[[ DATA, beginning ]]

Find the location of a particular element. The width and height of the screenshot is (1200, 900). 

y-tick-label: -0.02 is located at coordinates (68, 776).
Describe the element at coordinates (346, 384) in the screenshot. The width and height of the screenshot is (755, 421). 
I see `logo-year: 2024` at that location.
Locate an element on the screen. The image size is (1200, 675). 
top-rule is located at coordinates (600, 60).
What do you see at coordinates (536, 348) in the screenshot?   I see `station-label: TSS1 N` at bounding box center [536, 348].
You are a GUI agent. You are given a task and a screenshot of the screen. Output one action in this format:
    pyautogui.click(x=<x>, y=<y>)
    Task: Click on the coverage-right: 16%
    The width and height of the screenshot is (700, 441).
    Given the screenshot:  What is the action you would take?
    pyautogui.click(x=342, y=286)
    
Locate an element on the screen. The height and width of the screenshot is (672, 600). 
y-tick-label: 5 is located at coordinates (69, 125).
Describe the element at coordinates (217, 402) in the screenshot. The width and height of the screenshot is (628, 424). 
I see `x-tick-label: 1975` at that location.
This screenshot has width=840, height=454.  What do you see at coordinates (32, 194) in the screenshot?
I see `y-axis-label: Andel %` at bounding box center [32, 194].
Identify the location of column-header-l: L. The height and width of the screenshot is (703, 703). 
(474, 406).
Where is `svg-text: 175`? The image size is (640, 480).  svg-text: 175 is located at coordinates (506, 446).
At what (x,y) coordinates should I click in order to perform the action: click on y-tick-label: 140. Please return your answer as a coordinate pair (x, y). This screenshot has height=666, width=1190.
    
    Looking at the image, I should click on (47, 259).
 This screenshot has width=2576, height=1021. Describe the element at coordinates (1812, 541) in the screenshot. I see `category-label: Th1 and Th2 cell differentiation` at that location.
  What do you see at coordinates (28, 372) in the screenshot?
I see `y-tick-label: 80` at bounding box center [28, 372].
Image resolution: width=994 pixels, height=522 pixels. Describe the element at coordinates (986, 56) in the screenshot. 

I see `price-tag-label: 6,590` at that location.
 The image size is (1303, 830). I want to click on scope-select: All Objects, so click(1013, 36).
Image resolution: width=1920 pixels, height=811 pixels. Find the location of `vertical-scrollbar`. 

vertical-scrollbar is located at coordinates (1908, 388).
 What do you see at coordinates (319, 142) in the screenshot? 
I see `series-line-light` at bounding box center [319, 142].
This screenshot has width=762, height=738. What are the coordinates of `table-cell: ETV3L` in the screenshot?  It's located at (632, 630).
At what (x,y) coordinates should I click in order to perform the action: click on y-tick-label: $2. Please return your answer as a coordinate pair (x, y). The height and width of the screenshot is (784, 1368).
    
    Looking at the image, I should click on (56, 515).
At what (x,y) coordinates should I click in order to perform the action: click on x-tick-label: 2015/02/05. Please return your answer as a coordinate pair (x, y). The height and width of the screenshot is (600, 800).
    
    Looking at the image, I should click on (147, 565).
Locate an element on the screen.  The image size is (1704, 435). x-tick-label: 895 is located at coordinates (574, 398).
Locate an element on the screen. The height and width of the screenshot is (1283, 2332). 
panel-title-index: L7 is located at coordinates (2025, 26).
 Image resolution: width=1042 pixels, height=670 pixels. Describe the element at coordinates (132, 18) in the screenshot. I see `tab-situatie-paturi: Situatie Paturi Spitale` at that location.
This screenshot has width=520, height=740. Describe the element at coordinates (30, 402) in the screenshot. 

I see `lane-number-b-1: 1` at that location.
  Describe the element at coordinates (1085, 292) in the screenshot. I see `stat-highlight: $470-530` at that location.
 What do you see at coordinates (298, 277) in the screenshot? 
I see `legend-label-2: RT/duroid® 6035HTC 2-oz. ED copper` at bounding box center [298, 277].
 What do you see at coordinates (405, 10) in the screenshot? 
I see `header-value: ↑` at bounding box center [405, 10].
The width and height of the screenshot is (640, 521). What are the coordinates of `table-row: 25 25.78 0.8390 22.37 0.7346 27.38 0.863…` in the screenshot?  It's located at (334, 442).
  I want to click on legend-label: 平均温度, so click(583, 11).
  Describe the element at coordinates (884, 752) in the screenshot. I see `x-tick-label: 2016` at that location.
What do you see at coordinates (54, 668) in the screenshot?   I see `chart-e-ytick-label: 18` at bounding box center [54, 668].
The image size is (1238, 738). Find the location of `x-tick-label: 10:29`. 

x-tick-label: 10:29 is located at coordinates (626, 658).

[[ DATA, end ]]

## [WRITTEN TASK]
Could you arrange all of the rows above as a numbered list, leaving out any blank lines?

## [EXERCISE OUTPUT]
1. Find the location of a particular element. The width and height of the screenshot is (1200, 900). 
2. y-tick-label: -0.02 is located at coordinates (68, 776).
3. Describe the element at coordinates (346, 384) in the screenshot. The width and height of the screenshot is (755, 421). 
4. I see `logo-year: 2024` at that location.
5. Locate an element on the screen. The image size is (1200, 675). 
6. top-rule is located at coordinates (600, 60).
7. What do you see at coordinates (536, 348) in the screenshot?   I see `station-label: TSS1 N` at bounding box center [536, 348].
8. You are a GUI agent. You are given a task and a screenshot of the screen. Output one action in this format:
9.     pyautogui.click(x=<x>, y=<y>)
10.     Task: Click on the coverage-right: 16%
11.     The width and height of the screenshot is (700, 441).
12.     Given the screenshot:  What is the action you would take?
13.     pyautogui.click(x=342, y=286)
14. Locate an element on the screen. The height and width of the screenshot is (672, 600). 
15. y-tick-label: 5 is located at coordinates (69, 125).
16. Describe the element at coordinates (217, 402) in the screenshot. The width and height of the screenshot is (628, 424). 
17. I see `x-tick-label: 1975` at that location.
18. This screenshot has width=840, height=454.  What do you see at coordinates (32, 194) in the screenshot?
19. I see `y-axis-label: Andel %` at bounding box center [32, 194].
20. Identify the location of column-header-l: L. The height and width of the screenshot is (703, 703). 
21. (474, 406).
22. Where is `svg-text: 175`? The image size is (640, 480).  svg-text: 175 is located at coordinates (506, 446).
23. At what (x,y) coordinates should I click in order to perform the action: click on y-tick-label: 140. Please return your answer as a coordinate pair (x, y). This screenshot has height=666, width=1190.
24.     Looking at the image, I should click on (47, 259).
25.  This screenshot has width=2576, height=1021. Describe the element at coordinates (1812, 541) in the screenshot. I see `category-label: Th1 and Th2 cell differentiation` at that location.
26.   What do you see at coordinates (28, 372) in the screenshot?
27. I see `y-tick-label: 80` at bounding box center [28, 372].
28. Image resolution: width=994 pixels, height=522 pixels. Describe the element at coordinates (986, 56) in the screenshot. 
29. I see `price-tag-label: 6,590` at that location.
30.  The image size is (1303, 830). I want to click on scope-select: All Objects, so click(1013, 36).
31. Image resolution: width=1920 pixels, height=811 pixels. Find the location of `vertical-scrollbar`. 
32. vertical-scrollbar is located at coordinates (1908, 388).
33.  What do you see at coordinates (319, 142) in the screenshot? 
34. I see `series-line-light` at bounding box center [319, 142].
35. This screenshot has width=762, height=738. What are the coordinates of `table-cell: ETV3L` in the screenshot?  It's located at (632, 630).
36. At what (x,y) coordinates should I click in order to perform the action: click on y-tick-label: $2. Please return your answer as a coordinate pair (x, y). The height and width of the screenshot is (784, 1368).
37.     Looking at the image, I should click on (56, 515).
38. At what (x,y) coordinates should I click in order to perform the action: click on x-tick-label: 2015/02/05. Please return your answer as a coordinate pair (x, y). The height and width of the screenshot is (600, 800).
39.     Looking at the image, I should click on (147, 565).
40. Locate an element on the screen.  The image size is (1704, 435). x-tick-label: 895 is located at coordinates (574, 398).
41. Locate an element on the screen. The height and width of the screenshot is (1283, 2332). 
42. panel-title-index: L7 is located at coordinates (2025, 26).
43.  Image resolution: width=1042 pixels, height=670 pixels. Describe the element at coordinates (132, 18) in the screenshot. I see `tab-situatie-paturi: Situatie Paturi Spitale` at that location.
44. This screenshot has width=520, height=740. Describe the element at coordinates (30, 402) in the screenshot. 
45. I see `lane-number-b-1: 1` at that location.
46.   Describe the element at coordinates (1085, 292) in the screenshot. I see `stat-highlight: $470-530` at that location.
47.  What do you see at coordinates (298, 277) in the screenshot? 
48. I see `legend-label-2: RT/duroid® 6035HTC 2-oz. ED copper` at bounding box center [298, 277].
49.  What do you see at coordinates (405, 10) in the screenshot? 
50. I see `header-value: ↑` at bounding box center [405, 10].
51. The width and height of the screenshot is (640, 521). What are the coordinates of `table-row: 25 25.78 0.8390 22.37 0.7346 27.38 0.863…` in the screenshot?  It's located at (334, 442).
52.   I want to click on legend-label: 平均温度, so click(583, 11).
53.   Describe the element at coordinates (884, 752) in the screenshot. I see `x-tick-label: 2016` at that location.
54. What do you see at coordinates (54, 668) in the screenshot?   I see `chart-e-ytick-label: 18` at bounding box center [54, 668].
55. The image size is (1238, 738). Find the location of `x-tick-label: 10:29`. 
56. x-tick-label: 10:29 is located at coordinates (626, 658).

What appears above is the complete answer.